The accessible chromatin landscape of the human genome.

Thurman RE, Rynes E, Humbert R, Vierstra J, Maurano MT, Haugen E, Sheffield NC, Stergachis AB, Wang H, Vernot B, Garg K, John S, Sandstrom R, Bates D, Boatman L, Canfield TK, Diegel M, Dunn D, Ebersol AK, Frum T, Giste E, Johnson AK, Johnson EM, Kutyavin T, Lajoie B, Lee BK, Lee K, London D, Lotakis D, Neph S, Neri F, Nguyen ED, Qu H, Reynolds AP, Roach V, Safi A, Sanchez ME, Sanyal A, Shafer A, Simon JM, Song L, Vong S, Weaver M, Yan Y, Zhang Z, Zhang Z, Lenhard B, Tewari M, Dorschner MO, Hansen RS, Navas PA, Stamatoyannopoulos G, Iyer VR, Lieb JD, Sunyaev SR, Akey JM, Sabo PJ, Kaul R, Furey TS, Dekker J, Crawford GE, Stamatoyannopoulos JA.
Nature. 2012 Sep 6;489(7414):75-82.
Abstract
DNase I hypersensitive sites (DHSs) are markers of regulatory DNA and have underpinned the discovery of all classes of cis-regulatory elements including enhancers, promoters, insulators, silencers and locus control regions. Here we present the first extensive map of human DHSs identified through genome-wide profiling in 125 diverse cell and tissue types. We identify approximately 2.9 million DHSs that encompass virtually all known experimentally validated cis-regulatory sequences and expose a vast trove of novel elements, most with highly cell-selective regulation. Annotating these elements using ENCODE data reveals novel relationships between chromatin accessibility, transcription, DNA methylation and regulatory factor occupancy patterns. We connect approximately 580,000 distal DHSs with their target promoters, revealing systematic pairing of different classes of distal DHSs and specific promoter types. Patterning of chromatin accessibility at many regulatory regions is organized with dozens to hundreds of co-activated elements, and the transcellular DNase I sensitivity pattern at a given region can predict cell-type-specific functional behaviours.
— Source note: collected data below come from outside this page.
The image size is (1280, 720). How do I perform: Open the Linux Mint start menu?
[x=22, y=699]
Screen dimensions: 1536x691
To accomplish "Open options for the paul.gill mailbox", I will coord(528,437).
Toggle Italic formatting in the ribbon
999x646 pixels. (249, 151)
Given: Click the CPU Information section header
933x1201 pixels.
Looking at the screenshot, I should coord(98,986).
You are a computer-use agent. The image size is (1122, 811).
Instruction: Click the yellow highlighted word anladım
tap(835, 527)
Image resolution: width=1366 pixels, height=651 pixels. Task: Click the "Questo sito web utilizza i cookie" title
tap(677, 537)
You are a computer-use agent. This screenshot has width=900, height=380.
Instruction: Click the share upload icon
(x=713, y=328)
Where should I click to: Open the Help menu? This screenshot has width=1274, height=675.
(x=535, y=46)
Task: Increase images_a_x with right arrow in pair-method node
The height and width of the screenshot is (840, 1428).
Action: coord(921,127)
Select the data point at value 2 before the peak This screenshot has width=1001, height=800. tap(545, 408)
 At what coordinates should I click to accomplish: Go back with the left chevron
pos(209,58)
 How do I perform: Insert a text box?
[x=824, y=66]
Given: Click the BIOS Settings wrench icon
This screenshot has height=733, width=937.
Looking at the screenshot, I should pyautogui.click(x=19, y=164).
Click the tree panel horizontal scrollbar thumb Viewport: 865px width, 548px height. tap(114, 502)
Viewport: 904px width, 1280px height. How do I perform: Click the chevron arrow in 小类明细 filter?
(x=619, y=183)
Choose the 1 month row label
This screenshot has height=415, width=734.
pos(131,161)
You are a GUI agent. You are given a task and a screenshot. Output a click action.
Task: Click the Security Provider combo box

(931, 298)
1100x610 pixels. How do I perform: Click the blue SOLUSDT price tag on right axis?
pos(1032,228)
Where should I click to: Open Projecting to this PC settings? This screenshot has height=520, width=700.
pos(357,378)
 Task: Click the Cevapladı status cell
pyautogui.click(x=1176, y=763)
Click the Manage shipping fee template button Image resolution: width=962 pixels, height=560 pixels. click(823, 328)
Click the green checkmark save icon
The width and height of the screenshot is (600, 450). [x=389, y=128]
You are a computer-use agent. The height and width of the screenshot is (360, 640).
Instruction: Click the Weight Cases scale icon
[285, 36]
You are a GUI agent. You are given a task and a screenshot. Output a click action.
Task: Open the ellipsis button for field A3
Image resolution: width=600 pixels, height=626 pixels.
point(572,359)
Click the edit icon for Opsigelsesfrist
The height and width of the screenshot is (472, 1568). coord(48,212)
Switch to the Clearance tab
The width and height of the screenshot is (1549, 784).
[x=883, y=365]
The DHS landscape shows signatures of recent functional evolutionary constraint. However, the DHS compartment in pluripotent and immortalized cells exhibits higher mutation rates than that in highly differentiated cells, exposing an unexpected link between chromatin accessibility, proliferative potential and patterns of human variation.

Related data

Available data
promoter regions
Data summary
For a given cell-type, we compute the 20th percentile D of the mean H3K4me3 density over a 550 bp window around Gencode v7 promoters overlapping a DHS from that cell-type. Within the set of promoters overlapping DHSs at the 20th percentile or greater for mean H3K4me3 signal, we look at the ratio of the H3K4me3 signal flanking the DHS to the signal at the DHS. More specifically, for each selected promoter, we compute the mean H3K4me3 signal over the 150 bp promoter DHS; over the 200 bp window immediately to the left of the DHS; and over the 200 bp immediately to the right of the DHS. For each flank we then compute the ratio of the flanking mean to the DHS mean, and retain the greater of these two ratios. We then find the 20th percentile across all selected promoters of these maximum ratios, R. To identify the “promoter DHS” from the pool of all DHSs within the given cell-type, we next find all DHSs that have mean 550 bp windowed (centered on the DHS) H3K4me3 density greater than or equalt to D. Within that set of DHSs, we flag all those that have ratio R(prime) greater than or equal to R, where R(prime) is the greater of the ratios of the mean H3K4me3 density in either of the flanking 200bp windows to the mean H3K4me3 density over the DHS. Note that the flanking window that gives the greater ratio also gives the prediction of the direction of the promoter.
Available data
connectivity
Data summary
DNase I hypersensitive sites (DHSs) are markers of regulatory DNA and have underpinned the discovery of all classes of cis-regulatory elements including enhancers, promoters, insulators, silencers and locus control regions. We connect ∼580,000 distal DHSs with their target promoters, revealing systematic pairing of different classes of distal DHSs and specific promoter types.